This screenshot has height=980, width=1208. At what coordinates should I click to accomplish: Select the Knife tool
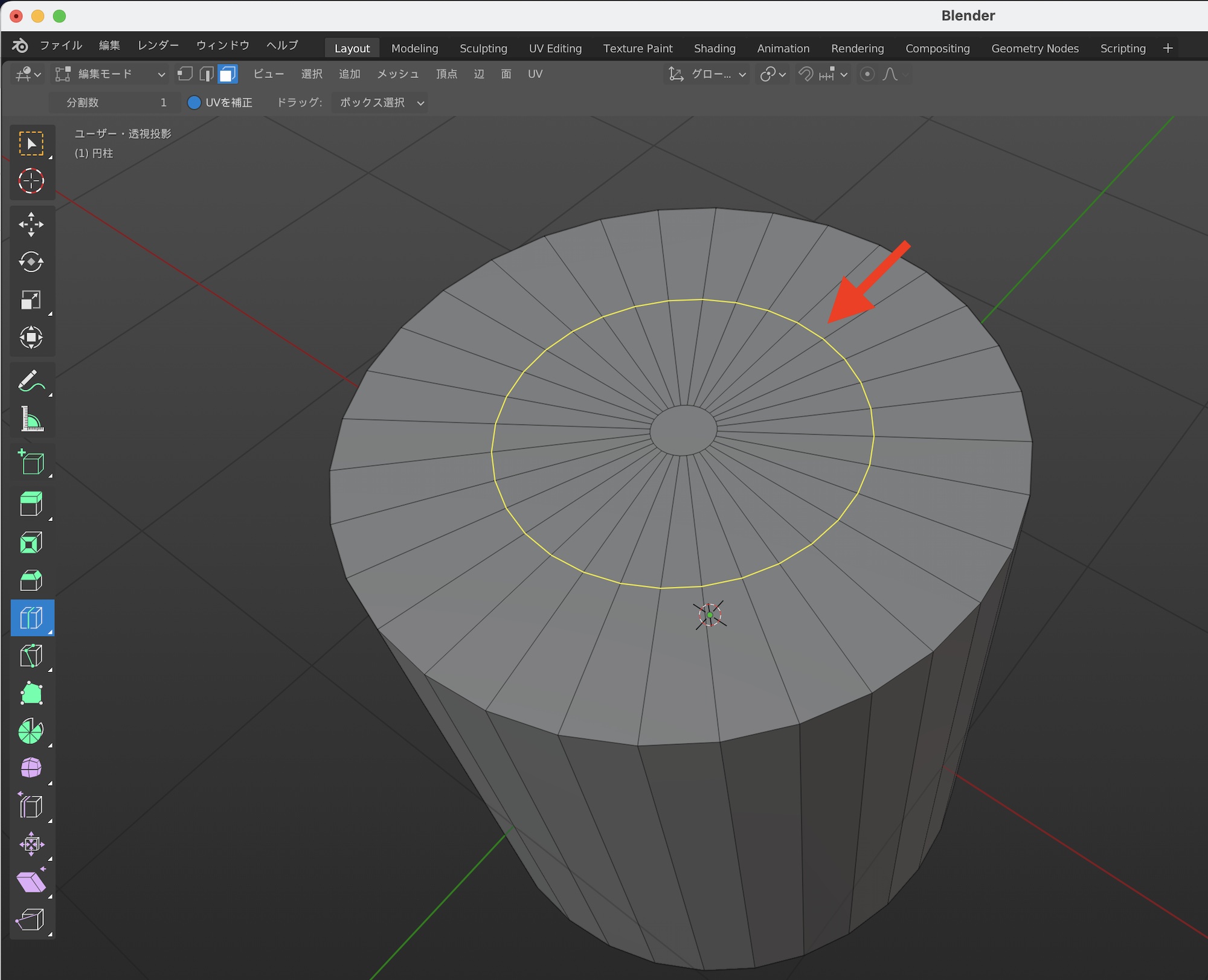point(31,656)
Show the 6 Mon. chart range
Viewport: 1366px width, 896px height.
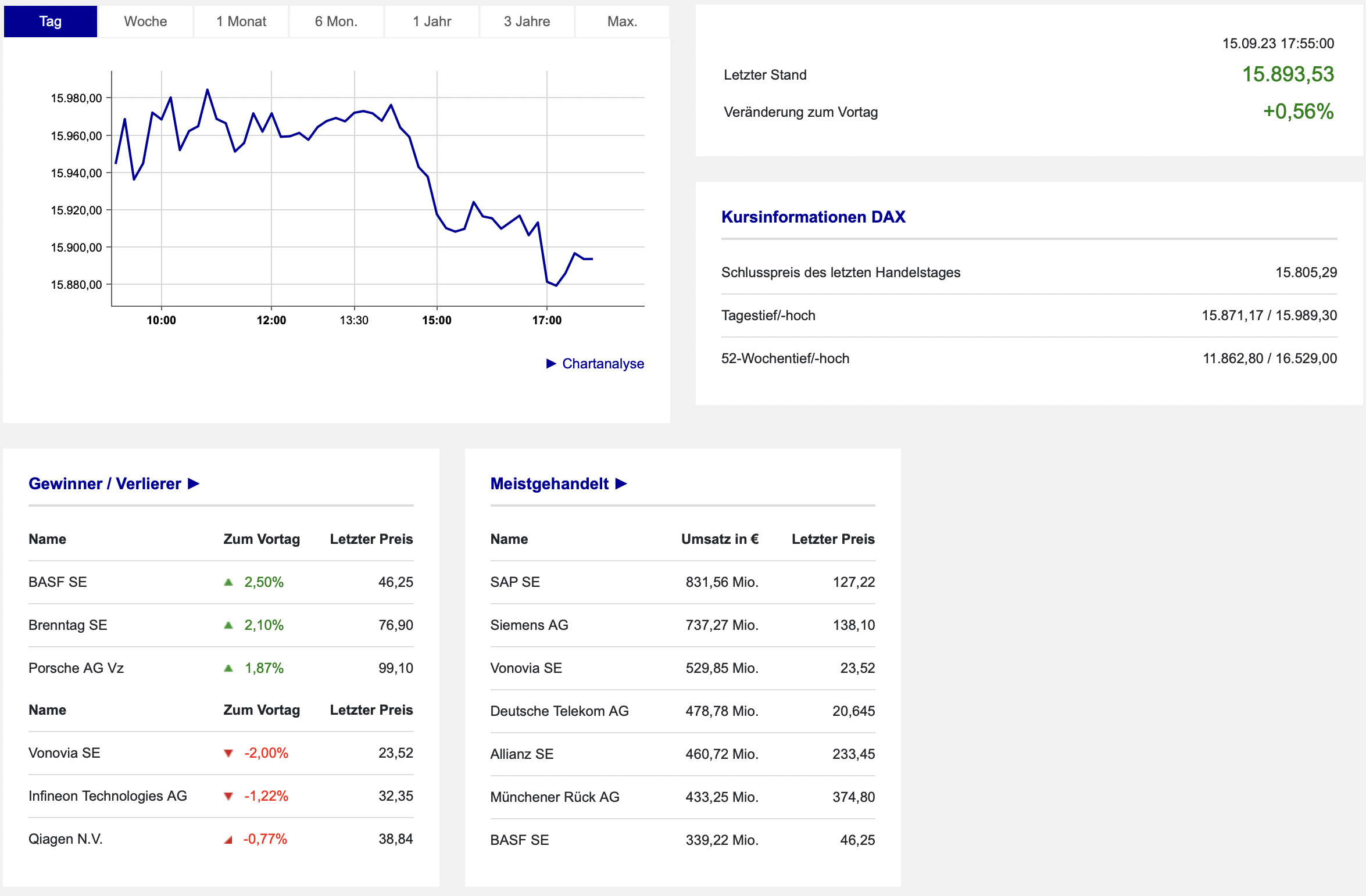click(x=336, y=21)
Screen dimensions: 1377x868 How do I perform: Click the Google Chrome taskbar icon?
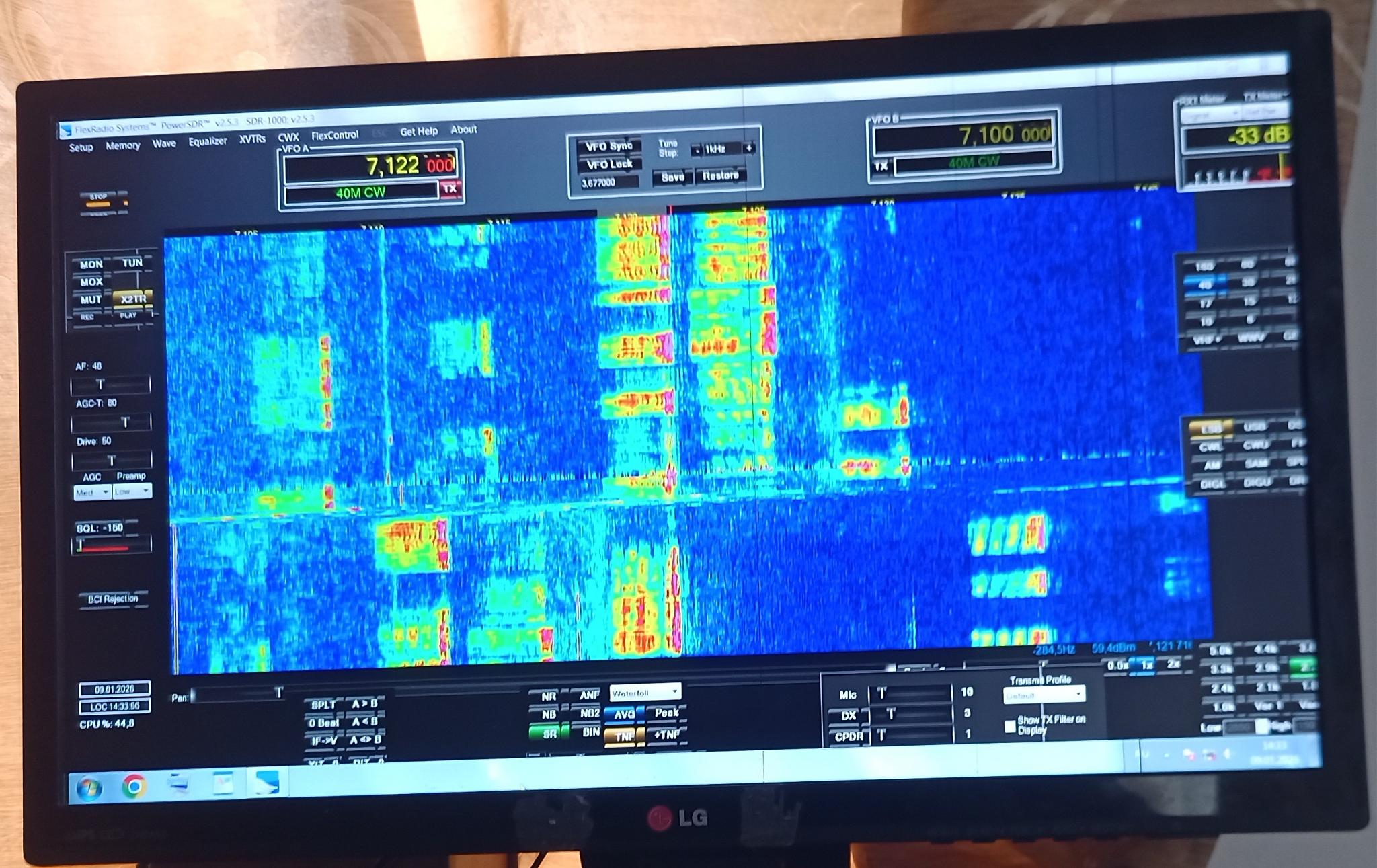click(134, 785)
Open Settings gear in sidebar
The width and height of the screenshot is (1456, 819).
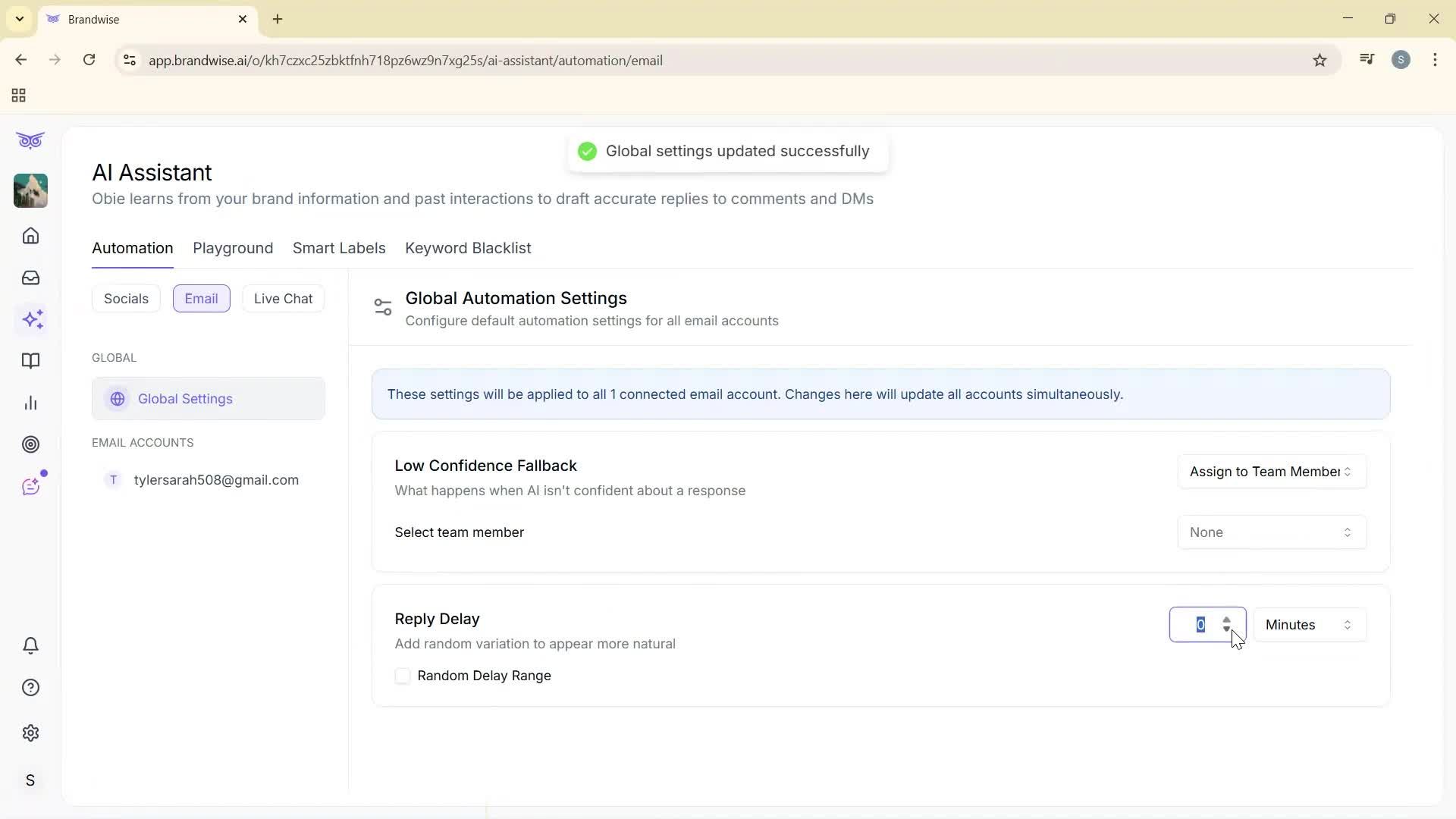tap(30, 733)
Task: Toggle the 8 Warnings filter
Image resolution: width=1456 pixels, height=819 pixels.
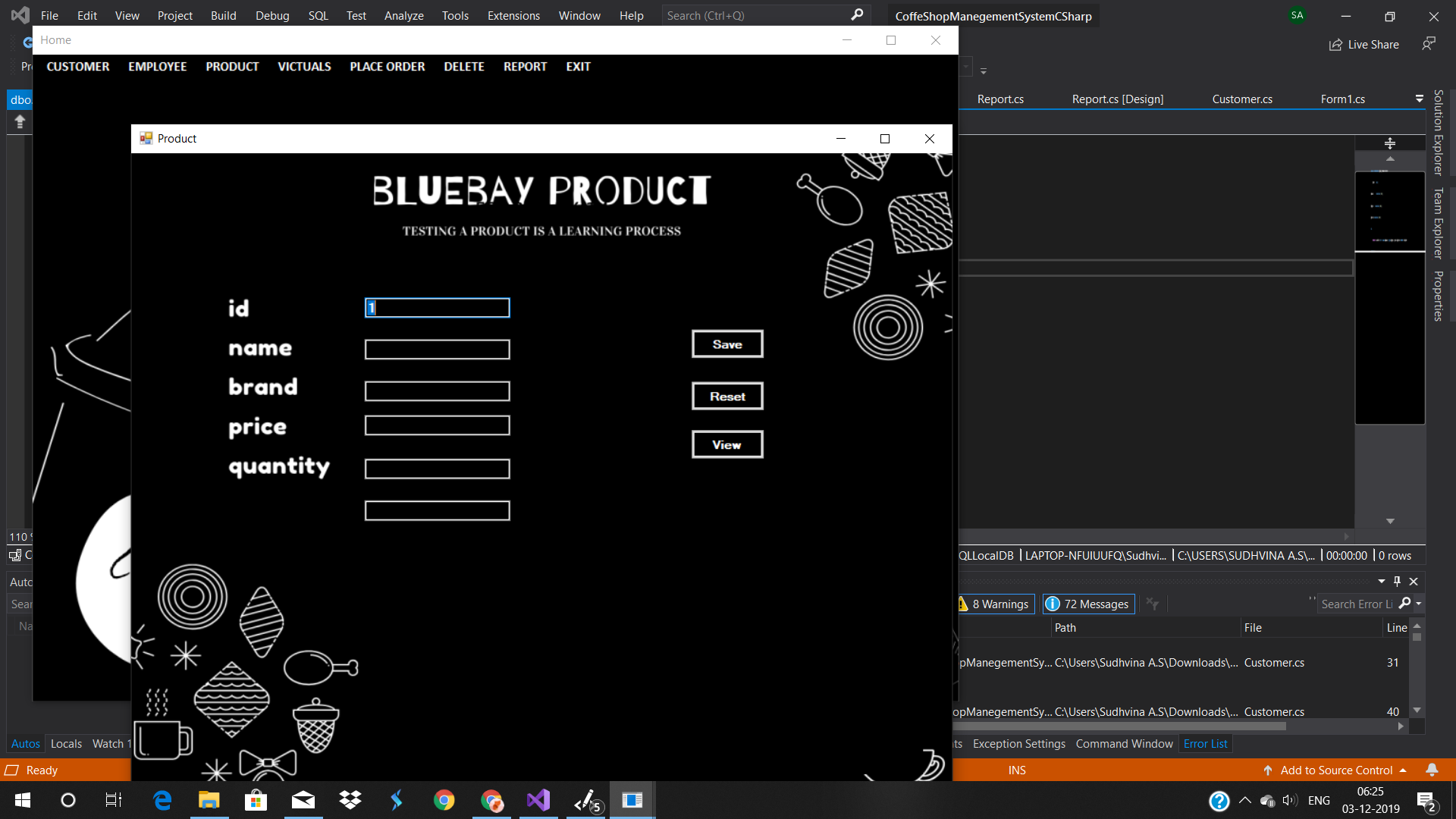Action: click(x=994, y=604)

┄┄┄┄┄┄┄┄┄┄┄┄┄┄┄┄┄┄┄┄

_Instructions for the task:_ Exact copy, pictures omitted: every line from the one holding "Show the 6 Mon. chart range" through the last line of the data above, and nothing else.

_Written response:_
Show the 6 Mon. chart range
Viewport: 1366px width, 896px height.
click(x=336, y=21)
Screen dimensions: 1377x868 How do I perform: Click the Google Chrome taskbar icon?
click(134, 785)
Open Settings gear in sidebar
The width and height of the screenshot is (1456, 819).
tap(30, 733)
Task: Toggle the 8 Warnings filter
Image resolution: width=1456 pixels, height=819 pixels.
Action: click(x=994, y=604)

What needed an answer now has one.